### ASSIGNMENT:
Go line by line through the records below. Copy whichever lines contain the string "time".

### Saved entries:
==========
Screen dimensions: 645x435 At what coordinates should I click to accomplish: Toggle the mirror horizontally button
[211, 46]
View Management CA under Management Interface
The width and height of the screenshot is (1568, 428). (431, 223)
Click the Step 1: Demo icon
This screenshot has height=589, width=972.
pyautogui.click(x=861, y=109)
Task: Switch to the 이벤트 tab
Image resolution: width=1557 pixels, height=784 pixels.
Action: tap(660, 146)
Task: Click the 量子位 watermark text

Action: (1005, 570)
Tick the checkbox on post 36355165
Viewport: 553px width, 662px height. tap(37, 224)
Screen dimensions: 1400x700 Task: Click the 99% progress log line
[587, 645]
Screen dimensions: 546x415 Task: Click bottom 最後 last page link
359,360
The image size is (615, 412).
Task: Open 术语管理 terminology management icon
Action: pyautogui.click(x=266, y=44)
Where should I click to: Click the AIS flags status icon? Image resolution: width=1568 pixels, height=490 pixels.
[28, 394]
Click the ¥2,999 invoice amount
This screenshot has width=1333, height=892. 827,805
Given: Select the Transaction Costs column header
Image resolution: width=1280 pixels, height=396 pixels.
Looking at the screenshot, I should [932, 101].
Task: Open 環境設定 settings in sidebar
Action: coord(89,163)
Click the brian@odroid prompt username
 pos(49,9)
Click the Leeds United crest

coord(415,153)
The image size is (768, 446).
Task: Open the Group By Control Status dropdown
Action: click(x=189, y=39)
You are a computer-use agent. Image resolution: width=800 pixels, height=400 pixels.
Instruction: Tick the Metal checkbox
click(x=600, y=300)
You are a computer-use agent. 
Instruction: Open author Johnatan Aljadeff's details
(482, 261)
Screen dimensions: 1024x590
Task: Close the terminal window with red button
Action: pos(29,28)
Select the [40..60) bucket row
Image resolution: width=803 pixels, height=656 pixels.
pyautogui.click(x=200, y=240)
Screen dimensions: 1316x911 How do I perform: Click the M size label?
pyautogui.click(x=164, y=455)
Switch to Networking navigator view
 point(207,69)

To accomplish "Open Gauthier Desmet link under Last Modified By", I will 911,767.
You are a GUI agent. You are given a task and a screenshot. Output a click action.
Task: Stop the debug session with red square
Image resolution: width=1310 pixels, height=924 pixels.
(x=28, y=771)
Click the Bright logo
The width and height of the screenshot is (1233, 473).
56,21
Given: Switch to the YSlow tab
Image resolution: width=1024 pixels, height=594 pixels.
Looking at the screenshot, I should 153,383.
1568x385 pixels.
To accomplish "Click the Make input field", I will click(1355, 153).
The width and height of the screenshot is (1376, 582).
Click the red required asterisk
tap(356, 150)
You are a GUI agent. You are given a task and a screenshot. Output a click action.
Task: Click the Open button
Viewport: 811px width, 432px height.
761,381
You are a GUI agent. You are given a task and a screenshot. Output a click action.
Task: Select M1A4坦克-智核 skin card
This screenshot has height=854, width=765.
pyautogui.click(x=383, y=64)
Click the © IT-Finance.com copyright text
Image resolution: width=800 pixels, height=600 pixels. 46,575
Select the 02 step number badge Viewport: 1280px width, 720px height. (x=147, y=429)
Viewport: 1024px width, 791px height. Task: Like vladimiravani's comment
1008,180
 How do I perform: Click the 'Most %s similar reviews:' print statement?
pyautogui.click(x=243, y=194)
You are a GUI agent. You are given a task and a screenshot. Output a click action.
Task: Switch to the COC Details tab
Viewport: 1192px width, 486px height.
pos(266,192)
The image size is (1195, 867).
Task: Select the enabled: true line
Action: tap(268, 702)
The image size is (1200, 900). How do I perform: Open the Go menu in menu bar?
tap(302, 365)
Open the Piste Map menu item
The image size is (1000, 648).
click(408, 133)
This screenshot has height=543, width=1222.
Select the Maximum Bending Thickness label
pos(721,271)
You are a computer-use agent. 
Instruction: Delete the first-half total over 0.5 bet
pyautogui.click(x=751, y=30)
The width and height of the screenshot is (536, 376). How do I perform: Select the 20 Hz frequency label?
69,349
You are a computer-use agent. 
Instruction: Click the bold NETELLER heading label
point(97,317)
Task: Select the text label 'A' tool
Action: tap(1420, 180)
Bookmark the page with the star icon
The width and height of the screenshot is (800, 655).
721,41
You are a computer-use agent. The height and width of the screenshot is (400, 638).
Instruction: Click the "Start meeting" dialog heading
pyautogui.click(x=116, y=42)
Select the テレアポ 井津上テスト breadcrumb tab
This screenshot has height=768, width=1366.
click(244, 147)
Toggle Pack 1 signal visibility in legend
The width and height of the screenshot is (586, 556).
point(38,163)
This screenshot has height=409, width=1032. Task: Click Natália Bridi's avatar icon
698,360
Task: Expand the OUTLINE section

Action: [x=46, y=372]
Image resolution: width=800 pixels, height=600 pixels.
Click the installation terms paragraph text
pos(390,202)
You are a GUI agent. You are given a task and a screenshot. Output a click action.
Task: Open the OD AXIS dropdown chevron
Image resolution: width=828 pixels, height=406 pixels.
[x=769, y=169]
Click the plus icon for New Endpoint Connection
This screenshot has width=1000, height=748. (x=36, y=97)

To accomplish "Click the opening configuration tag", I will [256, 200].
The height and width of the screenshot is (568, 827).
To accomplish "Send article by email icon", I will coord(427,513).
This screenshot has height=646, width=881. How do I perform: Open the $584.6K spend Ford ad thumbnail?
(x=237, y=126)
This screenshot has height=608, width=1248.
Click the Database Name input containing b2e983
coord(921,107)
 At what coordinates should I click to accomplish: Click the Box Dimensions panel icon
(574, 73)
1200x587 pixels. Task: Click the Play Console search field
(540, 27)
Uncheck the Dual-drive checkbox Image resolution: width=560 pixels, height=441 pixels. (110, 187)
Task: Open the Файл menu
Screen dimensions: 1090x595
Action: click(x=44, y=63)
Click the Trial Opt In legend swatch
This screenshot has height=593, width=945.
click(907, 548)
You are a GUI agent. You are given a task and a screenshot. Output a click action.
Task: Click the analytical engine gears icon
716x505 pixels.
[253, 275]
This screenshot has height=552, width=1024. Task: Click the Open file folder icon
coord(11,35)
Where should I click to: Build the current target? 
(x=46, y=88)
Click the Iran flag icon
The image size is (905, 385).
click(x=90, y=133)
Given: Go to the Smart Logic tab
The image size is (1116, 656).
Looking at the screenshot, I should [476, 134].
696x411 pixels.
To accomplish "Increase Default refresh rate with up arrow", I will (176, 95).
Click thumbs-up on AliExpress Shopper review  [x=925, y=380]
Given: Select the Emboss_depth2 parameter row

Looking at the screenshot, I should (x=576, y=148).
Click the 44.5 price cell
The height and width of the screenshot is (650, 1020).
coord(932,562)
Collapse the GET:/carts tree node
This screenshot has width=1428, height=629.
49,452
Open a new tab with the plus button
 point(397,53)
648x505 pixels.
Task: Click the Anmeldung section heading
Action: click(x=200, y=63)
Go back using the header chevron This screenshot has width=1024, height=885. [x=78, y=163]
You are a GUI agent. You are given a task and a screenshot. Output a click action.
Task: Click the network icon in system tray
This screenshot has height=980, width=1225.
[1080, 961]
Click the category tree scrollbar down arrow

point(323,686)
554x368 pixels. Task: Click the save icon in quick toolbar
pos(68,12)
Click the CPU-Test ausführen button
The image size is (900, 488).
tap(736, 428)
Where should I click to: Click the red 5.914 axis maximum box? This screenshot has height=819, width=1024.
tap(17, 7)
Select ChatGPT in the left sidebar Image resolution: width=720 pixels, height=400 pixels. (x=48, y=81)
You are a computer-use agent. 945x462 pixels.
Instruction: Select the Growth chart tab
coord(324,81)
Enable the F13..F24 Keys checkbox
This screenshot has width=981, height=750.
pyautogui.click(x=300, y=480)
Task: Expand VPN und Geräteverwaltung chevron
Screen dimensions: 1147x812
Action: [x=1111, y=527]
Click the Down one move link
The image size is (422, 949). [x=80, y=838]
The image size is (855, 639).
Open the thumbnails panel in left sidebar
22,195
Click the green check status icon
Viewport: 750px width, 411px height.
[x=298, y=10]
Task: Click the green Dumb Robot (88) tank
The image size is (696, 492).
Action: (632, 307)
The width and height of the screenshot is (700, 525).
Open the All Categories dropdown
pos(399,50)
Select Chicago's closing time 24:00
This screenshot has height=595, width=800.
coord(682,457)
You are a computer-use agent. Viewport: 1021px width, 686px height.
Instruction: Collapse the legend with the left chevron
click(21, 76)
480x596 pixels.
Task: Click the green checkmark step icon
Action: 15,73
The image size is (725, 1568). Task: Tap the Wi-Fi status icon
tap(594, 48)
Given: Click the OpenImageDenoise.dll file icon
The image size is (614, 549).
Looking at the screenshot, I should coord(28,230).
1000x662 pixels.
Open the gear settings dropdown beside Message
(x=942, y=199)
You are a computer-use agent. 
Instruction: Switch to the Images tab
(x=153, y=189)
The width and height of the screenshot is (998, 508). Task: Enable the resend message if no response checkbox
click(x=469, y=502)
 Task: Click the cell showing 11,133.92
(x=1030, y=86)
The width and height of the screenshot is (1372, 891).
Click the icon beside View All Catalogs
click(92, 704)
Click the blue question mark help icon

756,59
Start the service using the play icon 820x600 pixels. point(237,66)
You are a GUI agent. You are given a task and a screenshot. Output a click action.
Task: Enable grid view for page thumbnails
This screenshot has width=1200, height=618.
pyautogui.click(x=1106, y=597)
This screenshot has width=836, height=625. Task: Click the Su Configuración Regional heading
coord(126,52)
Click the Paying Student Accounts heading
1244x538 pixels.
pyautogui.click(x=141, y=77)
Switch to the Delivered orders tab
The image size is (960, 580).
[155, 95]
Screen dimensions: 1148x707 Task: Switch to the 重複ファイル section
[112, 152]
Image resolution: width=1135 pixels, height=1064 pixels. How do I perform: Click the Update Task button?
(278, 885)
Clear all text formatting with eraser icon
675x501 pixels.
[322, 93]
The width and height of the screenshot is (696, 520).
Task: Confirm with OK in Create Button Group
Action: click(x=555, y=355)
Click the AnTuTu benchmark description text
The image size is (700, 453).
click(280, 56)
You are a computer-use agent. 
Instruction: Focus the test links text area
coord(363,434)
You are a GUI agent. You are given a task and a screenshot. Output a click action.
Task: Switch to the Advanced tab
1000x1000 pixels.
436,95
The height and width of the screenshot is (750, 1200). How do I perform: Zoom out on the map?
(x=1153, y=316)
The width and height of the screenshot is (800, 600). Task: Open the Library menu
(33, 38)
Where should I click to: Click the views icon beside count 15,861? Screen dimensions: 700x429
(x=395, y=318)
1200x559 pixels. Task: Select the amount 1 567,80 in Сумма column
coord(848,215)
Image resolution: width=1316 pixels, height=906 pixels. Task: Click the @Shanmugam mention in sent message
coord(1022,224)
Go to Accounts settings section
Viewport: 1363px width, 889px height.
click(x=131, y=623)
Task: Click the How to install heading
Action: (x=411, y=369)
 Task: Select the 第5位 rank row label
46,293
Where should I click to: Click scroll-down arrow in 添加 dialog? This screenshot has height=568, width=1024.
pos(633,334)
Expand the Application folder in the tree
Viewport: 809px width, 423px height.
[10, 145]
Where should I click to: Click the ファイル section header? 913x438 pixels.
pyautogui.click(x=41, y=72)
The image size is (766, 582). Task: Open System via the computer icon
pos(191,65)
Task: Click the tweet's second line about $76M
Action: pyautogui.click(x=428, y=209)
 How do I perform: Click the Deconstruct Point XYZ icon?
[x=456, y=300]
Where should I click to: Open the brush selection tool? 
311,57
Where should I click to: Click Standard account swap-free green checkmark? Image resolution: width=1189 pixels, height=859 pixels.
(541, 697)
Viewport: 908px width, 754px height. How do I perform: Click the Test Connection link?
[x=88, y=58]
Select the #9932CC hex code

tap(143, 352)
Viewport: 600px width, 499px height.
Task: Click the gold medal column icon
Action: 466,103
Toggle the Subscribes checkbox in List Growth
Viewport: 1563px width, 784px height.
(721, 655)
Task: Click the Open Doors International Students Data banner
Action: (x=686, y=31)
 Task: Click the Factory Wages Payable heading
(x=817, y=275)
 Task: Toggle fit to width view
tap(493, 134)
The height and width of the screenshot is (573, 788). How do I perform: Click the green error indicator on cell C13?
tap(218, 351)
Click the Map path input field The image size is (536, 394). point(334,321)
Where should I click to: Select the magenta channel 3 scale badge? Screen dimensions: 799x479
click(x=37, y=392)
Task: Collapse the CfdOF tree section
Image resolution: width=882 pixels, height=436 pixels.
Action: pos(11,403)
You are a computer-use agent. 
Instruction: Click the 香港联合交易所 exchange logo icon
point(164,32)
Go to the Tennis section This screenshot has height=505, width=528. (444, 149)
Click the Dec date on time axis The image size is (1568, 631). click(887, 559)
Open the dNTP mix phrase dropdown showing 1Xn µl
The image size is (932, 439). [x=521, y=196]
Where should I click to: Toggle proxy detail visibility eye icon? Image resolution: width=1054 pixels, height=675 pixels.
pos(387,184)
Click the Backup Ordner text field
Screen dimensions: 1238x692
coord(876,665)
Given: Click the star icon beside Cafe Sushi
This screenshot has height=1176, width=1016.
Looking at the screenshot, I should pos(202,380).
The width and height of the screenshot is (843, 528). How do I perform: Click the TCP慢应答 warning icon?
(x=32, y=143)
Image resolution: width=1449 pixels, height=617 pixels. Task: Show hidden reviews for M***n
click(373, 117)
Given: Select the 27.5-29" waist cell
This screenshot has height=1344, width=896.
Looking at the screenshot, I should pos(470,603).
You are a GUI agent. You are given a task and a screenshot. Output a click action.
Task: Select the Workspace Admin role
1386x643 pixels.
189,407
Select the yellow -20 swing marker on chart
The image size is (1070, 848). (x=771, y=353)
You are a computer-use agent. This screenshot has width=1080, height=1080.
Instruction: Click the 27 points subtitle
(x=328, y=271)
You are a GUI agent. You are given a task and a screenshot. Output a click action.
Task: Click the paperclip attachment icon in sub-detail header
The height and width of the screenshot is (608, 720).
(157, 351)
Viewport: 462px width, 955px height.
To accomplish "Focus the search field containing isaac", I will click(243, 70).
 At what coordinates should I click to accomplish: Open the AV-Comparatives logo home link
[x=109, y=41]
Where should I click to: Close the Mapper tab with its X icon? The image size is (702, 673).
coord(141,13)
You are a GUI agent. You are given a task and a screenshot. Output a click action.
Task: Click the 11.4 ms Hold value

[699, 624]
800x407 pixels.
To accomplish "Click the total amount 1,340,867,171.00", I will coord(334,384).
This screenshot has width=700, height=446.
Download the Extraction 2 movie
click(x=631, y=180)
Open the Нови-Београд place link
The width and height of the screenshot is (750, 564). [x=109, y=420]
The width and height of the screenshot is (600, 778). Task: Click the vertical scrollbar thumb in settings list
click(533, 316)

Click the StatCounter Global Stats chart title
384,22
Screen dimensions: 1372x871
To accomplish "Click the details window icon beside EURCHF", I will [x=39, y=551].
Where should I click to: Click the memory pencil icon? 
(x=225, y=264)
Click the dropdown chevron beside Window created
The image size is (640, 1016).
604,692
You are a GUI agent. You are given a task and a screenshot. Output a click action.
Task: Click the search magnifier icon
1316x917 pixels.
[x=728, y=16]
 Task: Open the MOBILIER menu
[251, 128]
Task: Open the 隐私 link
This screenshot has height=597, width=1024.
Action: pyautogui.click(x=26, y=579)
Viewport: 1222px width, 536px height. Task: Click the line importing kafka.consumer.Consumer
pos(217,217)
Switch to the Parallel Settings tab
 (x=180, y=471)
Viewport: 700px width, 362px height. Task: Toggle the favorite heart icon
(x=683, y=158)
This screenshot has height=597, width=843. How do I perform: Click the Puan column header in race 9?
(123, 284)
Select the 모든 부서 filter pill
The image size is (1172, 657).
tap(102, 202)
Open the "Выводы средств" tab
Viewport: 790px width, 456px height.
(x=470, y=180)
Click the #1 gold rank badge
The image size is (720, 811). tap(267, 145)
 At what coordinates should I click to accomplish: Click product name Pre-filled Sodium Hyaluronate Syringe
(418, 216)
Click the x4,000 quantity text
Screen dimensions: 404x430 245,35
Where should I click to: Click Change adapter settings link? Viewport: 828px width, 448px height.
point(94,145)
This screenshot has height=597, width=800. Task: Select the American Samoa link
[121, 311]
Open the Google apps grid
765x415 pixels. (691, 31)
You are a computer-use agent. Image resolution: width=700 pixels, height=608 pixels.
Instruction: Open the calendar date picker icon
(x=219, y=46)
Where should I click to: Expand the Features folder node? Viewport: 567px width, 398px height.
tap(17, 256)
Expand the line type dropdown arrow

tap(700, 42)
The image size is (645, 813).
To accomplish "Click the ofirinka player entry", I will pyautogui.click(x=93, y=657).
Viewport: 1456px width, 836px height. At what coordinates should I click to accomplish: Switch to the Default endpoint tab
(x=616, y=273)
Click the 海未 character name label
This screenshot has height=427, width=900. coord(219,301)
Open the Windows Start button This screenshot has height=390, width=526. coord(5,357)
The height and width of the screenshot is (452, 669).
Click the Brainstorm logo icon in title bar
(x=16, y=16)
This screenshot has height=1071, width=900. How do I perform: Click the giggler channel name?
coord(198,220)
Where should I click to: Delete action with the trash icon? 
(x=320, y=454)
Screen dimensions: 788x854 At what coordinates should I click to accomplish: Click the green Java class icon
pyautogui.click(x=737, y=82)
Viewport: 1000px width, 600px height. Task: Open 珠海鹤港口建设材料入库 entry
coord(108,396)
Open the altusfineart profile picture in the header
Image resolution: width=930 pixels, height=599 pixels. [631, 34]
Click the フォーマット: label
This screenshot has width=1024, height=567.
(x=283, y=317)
==========
### TASK RESULT:
Select Chicago's closing time 24:00
Click the Dec date on time axis The image size is (1568, 631). click(887, 559)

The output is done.